- [WORK INSTRUCTIONS] Your answer should consist only of the line with "Zoom in the map with plus button" and the lines after it, reproduced exactly through the end of the entries below.

++++ SOURCE RECORDS

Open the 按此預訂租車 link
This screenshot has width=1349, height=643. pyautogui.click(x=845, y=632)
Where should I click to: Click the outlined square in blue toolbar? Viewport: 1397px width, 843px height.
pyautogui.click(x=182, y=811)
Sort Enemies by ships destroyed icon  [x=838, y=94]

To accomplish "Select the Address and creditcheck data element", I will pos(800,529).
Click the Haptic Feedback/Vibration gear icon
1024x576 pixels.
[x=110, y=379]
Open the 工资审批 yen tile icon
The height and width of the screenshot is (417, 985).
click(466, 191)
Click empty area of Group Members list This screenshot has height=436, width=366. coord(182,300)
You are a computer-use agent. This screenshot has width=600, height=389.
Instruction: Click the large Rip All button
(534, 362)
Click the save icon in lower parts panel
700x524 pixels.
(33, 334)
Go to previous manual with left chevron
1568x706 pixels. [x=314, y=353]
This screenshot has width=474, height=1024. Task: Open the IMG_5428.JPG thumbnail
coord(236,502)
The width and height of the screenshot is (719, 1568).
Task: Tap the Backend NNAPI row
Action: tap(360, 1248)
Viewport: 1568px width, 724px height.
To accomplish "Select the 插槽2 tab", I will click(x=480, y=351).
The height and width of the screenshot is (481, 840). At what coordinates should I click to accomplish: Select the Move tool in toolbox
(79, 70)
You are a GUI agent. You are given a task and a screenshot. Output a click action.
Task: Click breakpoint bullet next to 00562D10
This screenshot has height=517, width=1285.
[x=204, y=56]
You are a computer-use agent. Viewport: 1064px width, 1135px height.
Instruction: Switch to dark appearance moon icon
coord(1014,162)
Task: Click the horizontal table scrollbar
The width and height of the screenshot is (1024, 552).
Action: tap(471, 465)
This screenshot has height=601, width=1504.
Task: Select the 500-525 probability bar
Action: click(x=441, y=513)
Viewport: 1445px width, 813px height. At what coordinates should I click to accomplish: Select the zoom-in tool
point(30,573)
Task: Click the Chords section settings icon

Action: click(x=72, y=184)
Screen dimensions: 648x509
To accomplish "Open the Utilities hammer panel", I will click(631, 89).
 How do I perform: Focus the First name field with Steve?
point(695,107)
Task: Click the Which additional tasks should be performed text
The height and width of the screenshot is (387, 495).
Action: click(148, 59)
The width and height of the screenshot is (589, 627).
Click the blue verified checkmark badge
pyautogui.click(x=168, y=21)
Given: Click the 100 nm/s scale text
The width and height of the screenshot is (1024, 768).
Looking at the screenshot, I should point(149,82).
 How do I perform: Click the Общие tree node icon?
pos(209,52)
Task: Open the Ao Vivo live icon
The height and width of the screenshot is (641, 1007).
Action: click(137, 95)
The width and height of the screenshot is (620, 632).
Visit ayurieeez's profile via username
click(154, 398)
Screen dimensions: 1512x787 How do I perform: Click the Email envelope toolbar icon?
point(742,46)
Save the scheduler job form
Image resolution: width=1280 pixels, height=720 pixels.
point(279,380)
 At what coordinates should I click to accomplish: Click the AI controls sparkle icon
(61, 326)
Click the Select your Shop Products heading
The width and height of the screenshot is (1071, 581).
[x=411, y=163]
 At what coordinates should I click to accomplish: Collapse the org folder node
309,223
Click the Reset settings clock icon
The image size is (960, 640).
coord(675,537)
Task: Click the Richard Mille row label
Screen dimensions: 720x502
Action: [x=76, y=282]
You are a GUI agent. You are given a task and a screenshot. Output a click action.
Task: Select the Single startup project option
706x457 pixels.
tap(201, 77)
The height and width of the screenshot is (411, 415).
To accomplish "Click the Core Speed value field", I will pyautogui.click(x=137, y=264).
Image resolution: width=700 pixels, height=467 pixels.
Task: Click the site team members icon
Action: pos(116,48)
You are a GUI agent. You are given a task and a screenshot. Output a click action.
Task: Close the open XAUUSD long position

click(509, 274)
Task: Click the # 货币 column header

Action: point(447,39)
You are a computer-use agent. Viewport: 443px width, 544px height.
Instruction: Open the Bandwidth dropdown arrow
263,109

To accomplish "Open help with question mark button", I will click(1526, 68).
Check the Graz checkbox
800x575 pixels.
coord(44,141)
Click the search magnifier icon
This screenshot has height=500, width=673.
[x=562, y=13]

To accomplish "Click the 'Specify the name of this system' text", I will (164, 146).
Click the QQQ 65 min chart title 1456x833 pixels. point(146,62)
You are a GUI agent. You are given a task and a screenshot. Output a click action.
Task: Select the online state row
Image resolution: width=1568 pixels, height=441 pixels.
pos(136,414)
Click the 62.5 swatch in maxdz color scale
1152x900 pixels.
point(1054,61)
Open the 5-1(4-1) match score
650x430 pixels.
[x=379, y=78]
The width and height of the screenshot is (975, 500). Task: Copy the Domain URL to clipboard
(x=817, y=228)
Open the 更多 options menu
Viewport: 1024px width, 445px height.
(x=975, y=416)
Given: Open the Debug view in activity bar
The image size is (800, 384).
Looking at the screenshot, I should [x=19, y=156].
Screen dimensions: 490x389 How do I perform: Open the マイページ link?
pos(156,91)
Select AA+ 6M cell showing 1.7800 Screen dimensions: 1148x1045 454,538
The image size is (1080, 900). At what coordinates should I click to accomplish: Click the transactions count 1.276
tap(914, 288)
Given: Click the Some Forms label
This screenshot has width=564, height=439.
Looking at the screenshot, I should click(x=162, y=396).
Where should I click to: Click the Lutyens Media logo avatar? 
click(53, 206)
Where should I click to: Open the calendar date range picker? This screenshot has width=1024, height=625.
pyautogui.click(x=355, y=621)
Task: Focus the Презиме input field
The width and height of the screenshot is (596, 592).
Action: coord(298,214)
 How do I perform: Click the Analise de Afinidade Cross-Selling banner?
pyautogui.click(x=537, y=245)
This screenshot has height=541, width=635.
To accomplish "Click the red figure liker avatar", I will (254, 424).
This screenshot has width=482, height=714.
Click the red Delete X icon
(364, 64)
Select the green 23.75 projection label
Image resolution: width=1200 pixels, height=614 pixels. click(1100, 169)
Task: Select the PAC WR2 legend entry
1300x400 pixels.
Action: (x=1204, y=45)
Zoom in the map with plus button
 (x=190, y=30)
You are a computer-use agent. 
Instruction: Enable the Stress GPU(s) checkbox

++++++++

- [WORKED SOLUTION]
Zoom in the map with plus button
 (x=190, y=30)
You are a computer-use agent. 
Instruction: Enable the Stress GPU(s) checkbox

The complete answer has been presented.